10:25	James Clark, Tristan West, Joseph Zammit, Xiaohu Guo, Luke Mason and Duncan Russell Towards Real Time Multi-robot Routing using Quantum Computing Technologies ABSTRACT. In this paper, we are investigating the potential solutions of solving the NP-hard problem of routing multiple robots on a grid in real time using quantum computing technologies. A hybrid quantumclassical approach has been presented in detail to demonstrate the use of classical compute for candidate path generation followed by quantum annealing to perform path selection, which is generally the most time consuming part when routing multiple robots with classical compute. The performance has been benchmarked on a DWave 2000Q with up to 200 robots and has shown that producing valid solutions for the NP-hard problem of multi-robot routing is achievable with the current quantum annealing technology. The current limitations of using quantum annealing are also discussed.

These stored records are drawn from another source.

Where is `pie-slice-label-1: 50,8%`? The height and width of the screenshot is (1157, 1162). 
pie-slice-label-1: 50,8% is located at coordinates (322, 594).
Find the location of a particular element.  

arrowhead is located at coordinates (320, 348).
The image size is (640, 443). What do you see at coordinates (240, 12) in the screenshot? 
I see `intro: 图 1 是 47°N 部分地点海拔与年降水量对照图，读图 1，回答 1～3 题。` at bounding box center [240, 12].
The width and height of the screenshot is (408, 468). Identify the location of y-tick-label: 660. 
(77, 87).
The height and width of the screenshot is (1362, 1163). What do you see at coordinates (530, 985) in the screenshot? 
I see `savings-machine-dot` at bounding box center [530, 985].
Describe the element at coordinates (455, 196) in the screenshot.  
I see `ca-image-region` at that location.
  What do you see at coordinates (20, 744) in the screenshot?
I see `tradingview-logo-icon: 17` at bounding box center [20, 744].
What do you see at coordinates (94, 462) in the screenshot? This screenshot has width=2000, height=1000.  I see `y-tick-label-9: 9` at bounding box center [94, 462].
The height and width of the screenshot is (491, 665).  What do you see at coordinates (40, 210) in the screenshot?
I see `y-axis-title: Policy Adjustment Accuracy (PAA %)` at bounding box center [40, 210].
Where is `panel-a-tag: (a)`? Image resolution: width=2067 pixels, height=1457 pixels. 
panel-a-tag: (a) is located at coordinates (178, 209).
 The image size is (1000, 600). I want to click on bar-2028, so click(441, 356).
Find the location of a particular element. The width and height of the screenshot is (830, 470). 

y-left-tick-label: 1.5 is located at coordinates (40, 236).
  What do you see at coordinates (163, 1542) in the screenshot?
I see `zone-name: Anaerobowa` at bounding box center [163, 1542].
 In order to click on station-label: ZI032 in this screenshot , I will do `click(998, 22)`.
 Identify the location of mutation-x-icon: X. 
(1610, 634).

10:50	Yaohua Yang, Shiqing Zhang and Li Shen A Lightweight Method for Handling Control Divergence in GPGPUs ABSTRACT. Recent graphics processing units (GPUs) has been widely used for scientific and high performance acceleration in the general purpose computing area, which is mainly due to the SIMT (Single-Instruction, Multiple-Thread) execution model. With SIMT, GPUs can fully utilize the advantages of SIMD parallel computing. However, when threads in a warp do not follow the same execution path, control divergence generates and decreases the resource utilization. Prior works suggest that warp regrouping can mitigate this impact in some degree. But we observe that not all warps can be regrouped effectively because that may introduce a lot of unnecessary overheads limiting further performance improvement. In this paper, we propose a lightweight warp regrouping method—Partial Warp Regrouping (PWR) that avoids most of the unnecessary warp regrouping by setting thresholds. And in this method, it also can reduce the complexity of hardware design. Our experimental evaluations show that this mechanism can improve the performance by 12% on average
11:15	Masahiro Nakao, Hitoshi Murai and Mitsuhisa Sato A Method for Order/Degree Problem Based on Graph Symmetry and Simulated Annealing with MPI/OpenMP Parallelization ABSTRACT. The network topology in various systems, such as large-scale data centers, high-performance computing systems, and Network on Chip, is strongly related to network latency. Designing a network topology with low latency can be defined as an order/degree problem (ODP) in graph theory by modeling the network topology as an undirected graph. This study proposes a method for efficiently solving ODPs based on graph symmetry and simulated annealing (SA). This method makes the network topology symmetrical, thereby improving the solution search performance of SA and drastically reducing the calculation time. The proposed method is applied to several problems from an international competition for ODPs called Graph Golf to find network topologies with sufficiently low latency. The symmetry-based calculation achieves a speed up of 31.76 times for one of the problems. Furthermore, to reduce calculation time, the proposed method is extended to use hybrid parallelization with MPI and OpenMP. As a result, a maximum speed up of 209.80 times was achieved on 20 compute nodes consisting of 400 CPU cores. Even faster performance was achieved by combining the symmetry-based calculation and hybrid parallelization.